If she is having a hard time accepting and coping with her new diagnosis, a cognitive behavioral therapist who is knowledgeable about ADHD can help. The therapist will help her understand how ADHD has affected her throughout her life, and help her reframe any negative thoughts she may have.

What You Can Do

A key part of the treatment plan is understanding how ADHD affects your daughter’s learning, behavior, and social skills, and adjusting your parenting style to meet her needs. Here are a few helpful strategies:

> Place 10 pennies in each of your pockets in the morning. Each time you correct your daughter (even if done nicely), put a penny in the left pocket. Each time you encourage her with positive feedback, put a penny in the right pocket. To counter the negative messages she receives from friends, teachers, and herself, aim to have at least five more pennies in your right pocket at the end of the day.

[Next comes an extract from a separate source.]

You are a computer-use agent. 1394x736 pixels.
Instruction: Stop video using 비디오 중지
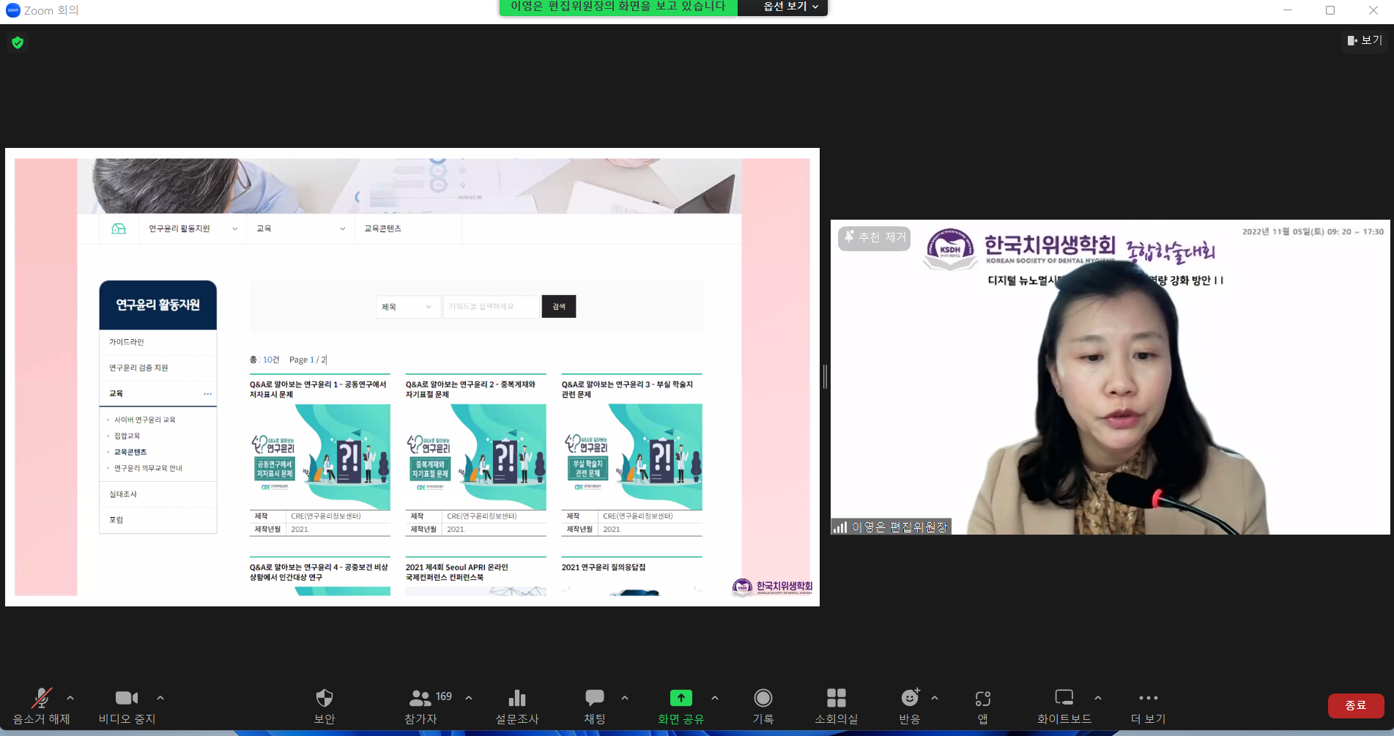(x=127, y=699)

> Schedule some stress-free time with your daughter each week, and let her choose the activity. Enjoy connecting with one another without having any agenda.

> Ask your daughter how she wants you to support her.

> If you feel it would be helpful, seek support for yourself. Get advice on parenting issues, such as support versus enabling, improving communication skills, and setting expectations and boundaries.

You shouldn’t fear your daughter’s new diagnosis. Help her focus on her strengths, and let her know that you support her in dealing with her challenges.